In 1939, the McKees donated the portray to the Haggin Museum, positioned 80 miles east of San Francisco. It was a museum specialised in native historical past, fairly than artwork. There had been no artwork historians who may write a catalog. It had no connections to the larger artwork neighborhood, and there’s no file of them working with exterior artwork specialists. This is how the portray disappeared from the artwork world — till 2018, when Brown reached out to the Wildenstein Institute to allow them to know the place the portray was, and despatched them her analysis. The institute inspected the portray and determined not to embody it in its new version of Gauguin’s catalogue raisonné, however didn’t give any motive why.
“Flowers and Fruit” was as soon as the pleasure of the Haggin Museum. The portray was emblazoned on mugs, coasters, and postcards within the present store. Due to the uncertainty of the portray’s provenance, nonetheless, the museum eliminated the portray from public view in 2018 and hung it in a non-public workplace. Next month, nonetheless, it’ll return to the museum galleries as a part of a particular exhibition delving into the historical past and provenance of the portray. It might be hung side-by-side with one other Gauguin nonetheless life, “Still Life with Quimper Pitcher” (1889), on mortgage from the BAMPFA assortment on the University of California Berkeley.

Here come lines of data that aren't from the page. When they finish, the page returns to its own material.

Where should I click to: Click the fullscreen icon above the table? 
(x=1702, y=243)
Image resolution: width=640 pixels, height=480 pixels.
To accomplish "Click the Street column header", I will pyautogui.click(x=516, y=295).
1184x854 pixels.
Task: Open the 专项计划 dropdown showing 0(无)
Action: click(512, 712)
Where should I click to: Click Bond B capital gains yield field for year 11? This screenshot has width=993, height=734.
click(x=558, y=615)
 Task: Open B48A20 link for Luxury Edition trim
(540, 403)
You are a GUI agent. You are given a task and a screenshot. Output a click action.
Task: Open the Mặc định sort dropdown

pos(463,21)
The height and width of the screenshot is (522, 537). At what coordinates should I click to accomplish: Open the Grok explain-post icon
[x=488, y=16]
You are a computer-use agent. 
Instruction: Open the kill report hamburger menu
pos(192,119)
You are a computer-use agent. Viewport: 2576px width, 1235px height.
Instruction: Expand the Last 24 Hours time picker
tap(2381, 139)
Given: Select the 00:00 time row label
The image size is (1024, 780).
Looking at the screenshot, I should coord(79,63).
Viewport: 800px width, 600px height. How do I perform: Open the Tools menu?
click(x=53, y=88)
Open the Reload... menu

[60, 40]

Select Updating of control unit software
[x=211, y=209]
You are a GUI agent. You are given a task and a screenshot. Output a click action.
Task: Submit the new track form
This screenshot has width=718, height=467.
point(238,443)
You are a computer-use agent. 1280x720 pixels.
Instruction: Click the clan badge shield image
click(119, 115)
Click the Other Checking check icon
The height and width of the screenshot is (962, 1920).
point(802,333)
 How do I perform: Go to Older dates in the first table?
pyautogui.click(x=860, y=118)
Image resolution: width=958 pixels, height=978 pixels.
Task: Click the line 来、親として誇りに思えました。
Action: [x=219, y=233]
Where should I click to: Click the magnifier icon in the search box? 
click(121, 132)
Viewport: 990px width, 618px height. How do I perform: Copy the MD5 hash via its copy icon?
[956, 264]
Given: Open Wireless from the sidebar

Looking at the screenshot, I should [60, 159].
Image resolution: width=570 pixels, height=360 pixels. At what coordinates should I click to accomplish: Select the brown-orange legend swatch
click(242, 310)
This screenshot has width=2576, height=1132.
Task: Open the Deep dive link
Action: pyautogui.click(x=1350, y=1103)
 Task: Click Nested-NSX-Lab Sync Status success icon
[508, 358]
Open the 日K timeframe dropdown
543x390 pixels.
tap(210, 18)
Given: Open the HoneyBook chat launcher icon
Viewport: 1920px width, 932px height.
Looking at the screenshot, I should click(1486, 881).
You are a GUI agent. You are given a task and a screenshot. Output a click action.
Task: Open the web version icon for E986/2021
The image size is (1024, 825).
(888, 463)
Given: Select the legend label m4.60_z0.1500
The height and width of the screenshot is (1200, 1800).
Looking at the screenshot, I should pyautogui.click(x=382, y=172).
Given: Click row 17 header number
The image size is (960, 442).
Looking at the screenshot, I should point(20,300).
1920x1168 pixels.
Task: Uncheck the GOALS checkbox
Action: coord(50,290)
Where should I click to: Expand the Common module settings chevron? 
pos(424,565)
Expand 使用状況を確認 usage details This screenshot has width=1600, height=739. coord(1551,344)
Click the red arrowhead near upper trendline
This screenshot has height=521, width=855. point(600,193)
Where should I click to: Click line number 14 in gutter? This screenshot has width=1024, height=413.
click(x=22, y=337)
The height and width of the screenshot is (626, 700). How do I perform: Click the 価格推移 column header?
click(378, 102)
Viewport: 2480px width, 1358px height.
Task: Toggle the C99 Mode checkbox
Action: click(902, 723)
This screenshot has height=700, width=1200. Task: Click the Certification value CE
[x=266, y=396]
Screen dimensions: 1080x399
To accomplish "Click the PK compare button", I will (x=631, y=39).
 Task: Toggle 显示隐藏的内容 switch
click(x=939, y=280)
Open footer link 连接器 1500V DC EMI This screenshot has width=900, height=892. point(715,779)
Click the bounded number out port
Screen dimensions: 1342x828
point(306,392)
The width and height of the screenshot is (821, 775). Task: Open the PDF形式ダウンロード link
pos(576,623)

Brown set out to decide if “Flowers and Fruit” was genuine. She doesn’t discover a definitive reply, however her analysis leads her to many different essential questions: Who will get to resolve what’s genuine or not? What is the definition of “authenticity”? Does the situation of the place a piece of artwork finally ends up — a wonderful artwork museum, a famend non-public collector, or a native historic museum — affect the portray’s legitimacy? What inherent biases exist inside provenance analysis? What teams of individuals or sorts of artists are privileged on this analysis? Does the follow account for human nature and the way historical past unfolds, which is commonly messy, unpredictable, and unclear?
According to Brown, the story of the portray’s fluctuating authenticity is extra a “story about cultural power and identity, and the way that the art world assigns value.” Being left off a catalogue raisonné, Brown writes, “does not necessarily confirm or deny the authenticity of a work of art.” She provides, “Gauguin specialists do not always agree on the authenticity of a particular work.” Two extra nonetheless life work by the artist, for example, had been faraway from the newest replace to the Wildenstein’s catalogue raisonné in July 2024, together with one housed in the Glyptotek museum in Copenhagen bought from the identical 1923 public sale as “Flowers and Fruit,” and one from the Musée D’Orsay in Paris. Additional scientific testing, Brown provides, may yield extra solutions. Ultimately, the convoluted historical past of “Flowers and Fruit” remains to be being written.
The Case of the Disappearing Gauguin: A Study of Authenticity and the Art Market (2024) by Stephanie Brown, printed by Rowman & Littlefield, is accessible for buy on-line and in bookstores.